She also mentioned a case of a woman threatened by her ex-partner where police were sent to the wrong address, a man threatened with a knife where police were sent to the wrong town and a caller who rang as their mother and niece were being assaulted, but police were sent to the wrong location.

Responding to Davidson’s question, First Minister Nicola Sturgeon said that the all incidents were “serious and unacceptable” and that “one incident of the type that Ruth Davidson has cited is one too many”.

However, she highlighted that an HMICS report earlier this year had concluded that improvements had been made to Police Scotland call handling and that there was “no crisis” in police call handling.

Sturgeon also it was impossible to guarantee that no mistakes would ever be made.

She said: “As First Minister, I would like nothing better than to stand here and be able to give an absolute categoric guarantee that, in a police system that handles 2.6 million calls every year, nothing will ever go wrong, but no country on the face of this planet has a government that can stand up and give such a categoric guarantee.

“However, we will continue to take all appropriate and necessary steps to make sure that the system that is in place is as robust as possible.”

This was echoed by Police Scotland Assistant Chief Constable Nelson Telfer and Calum Steele of the Scottish Police Federation on BBC Radio’s Good Morning Scotland.

Steele said the “problem, or the frequency, or the occasions, with which police officers get sent to the wrong address is not a new one” and that “despite the best efforts of all those who are involved, sometimes human beings make mistakes”.

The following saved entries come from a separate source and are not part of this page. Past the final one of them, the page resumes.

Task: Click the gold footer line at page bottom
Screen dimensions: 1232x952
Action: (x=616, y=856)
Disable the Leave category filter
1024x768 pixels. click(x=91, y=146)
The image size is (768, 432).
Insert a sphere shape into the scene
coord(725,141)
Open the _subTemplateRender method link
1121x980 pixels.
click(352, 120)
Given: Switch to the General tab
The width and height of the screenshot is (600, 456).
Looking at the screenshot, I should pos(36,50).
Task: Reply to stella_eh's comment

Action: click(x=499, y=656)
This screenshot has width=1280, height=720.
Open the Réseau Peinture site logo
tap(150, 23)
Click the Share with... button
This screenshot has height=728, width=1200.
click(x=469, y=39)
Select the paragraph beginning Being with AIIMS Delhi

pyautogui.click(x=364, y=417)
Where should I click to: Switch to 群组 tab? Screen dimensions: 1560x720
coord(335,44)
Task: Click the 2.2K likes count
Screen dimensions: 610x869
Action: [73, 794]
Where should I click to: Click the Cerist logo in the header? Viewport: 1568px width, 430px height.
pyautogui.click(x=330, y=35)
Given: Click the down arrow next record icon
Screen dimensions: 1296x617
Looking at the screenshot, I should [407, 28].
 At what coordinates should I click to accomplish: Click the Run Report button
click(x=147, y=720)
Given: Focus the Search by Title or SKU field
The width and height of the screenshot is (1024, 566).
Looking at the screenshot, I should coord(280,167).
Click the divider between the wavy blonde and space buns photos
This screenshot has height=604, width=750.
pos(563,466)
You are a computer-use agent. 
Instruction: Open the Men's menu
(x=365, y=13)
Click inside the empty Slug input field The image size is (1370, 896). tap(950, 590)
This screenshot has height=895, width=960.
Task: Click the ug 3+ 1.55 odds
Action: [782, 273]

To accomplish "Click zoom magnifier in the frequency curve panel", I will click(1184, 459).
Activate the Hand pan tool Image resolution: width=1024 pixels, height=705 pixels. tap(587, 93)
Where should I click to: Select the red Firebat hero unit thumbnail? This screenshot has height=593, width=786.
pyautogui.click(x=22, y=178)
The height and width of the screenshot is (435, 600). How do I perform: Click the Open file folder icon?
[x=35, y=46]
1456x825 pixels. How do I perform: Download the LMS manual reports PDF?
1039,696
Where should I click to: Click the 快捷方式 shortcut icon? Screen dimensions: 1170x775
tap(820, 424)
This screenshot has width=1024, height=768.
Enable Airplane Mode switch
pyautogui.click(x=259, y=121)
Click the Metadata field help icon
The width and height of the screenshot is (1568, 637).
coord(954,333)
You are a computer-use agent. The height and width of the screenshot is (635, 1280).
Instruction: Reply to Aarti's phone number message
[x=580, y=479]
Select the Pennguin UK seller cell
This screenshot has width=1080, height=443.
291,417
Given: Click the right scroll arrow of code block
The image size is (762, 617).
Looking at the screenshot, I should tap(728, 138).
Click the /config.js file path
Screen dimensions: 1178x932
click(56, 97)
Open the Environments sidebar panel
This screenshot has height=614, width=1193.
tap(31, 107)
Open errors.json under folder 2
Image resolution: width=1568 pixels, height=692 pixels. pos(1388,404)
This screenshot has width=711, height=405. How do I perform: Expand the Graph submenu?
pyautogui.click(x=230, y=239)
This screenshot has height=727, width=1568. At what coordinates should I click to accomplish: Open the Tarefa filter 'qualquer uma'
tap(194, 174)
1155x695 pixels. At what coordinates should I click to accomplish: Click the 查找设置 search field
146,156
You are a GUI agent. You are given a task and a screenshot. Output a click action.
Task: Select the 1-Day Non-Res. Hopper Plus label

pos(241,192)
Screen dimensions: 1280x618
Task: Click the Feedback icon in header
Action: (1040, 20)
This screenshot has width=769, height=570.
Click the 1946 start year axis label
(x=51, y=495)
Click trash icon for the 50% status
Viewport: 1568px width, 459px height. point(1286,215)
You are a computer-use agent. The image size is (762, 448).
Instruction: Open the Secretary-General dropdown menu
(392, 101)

Police had been sent to the wrong place under the old regional forces too, he said, calling it “somewhat opportunistic” to suggest the problems were a consequence of the creating the new centralised control rooms.

In a “tiny proportion of occasions” mistakes would happen and there was no system anywhere in the world that was infallible, he added.

Telfer noted that the errors amounted only 0.009 per cent of the 2.2 million emergency and non-emergency calls received by Police Scotland in a year and that the existence of a list of errors showed a lack of complacency over the issue because staff were now “confident in declaring mistakes and learning from them”.

Telfer said: “I don’t think the centralisation of call handling or any process we have put in place or any systems that we use to back that up have got anything to do with this.

"…When human beings are dealing with decision making, sometimes the decision making will be wrong, and we need to pick up on that and learn from it and move forward.

"I would love to operate in a perfect world, but there's always going to be that human factor and no-one lives in an error-free environment."

However, on the same programme, Scottish Conservative legal affairs spokesperson Gordon Lindhurst said this would be “cold comfort” for the people who had experienced the errors.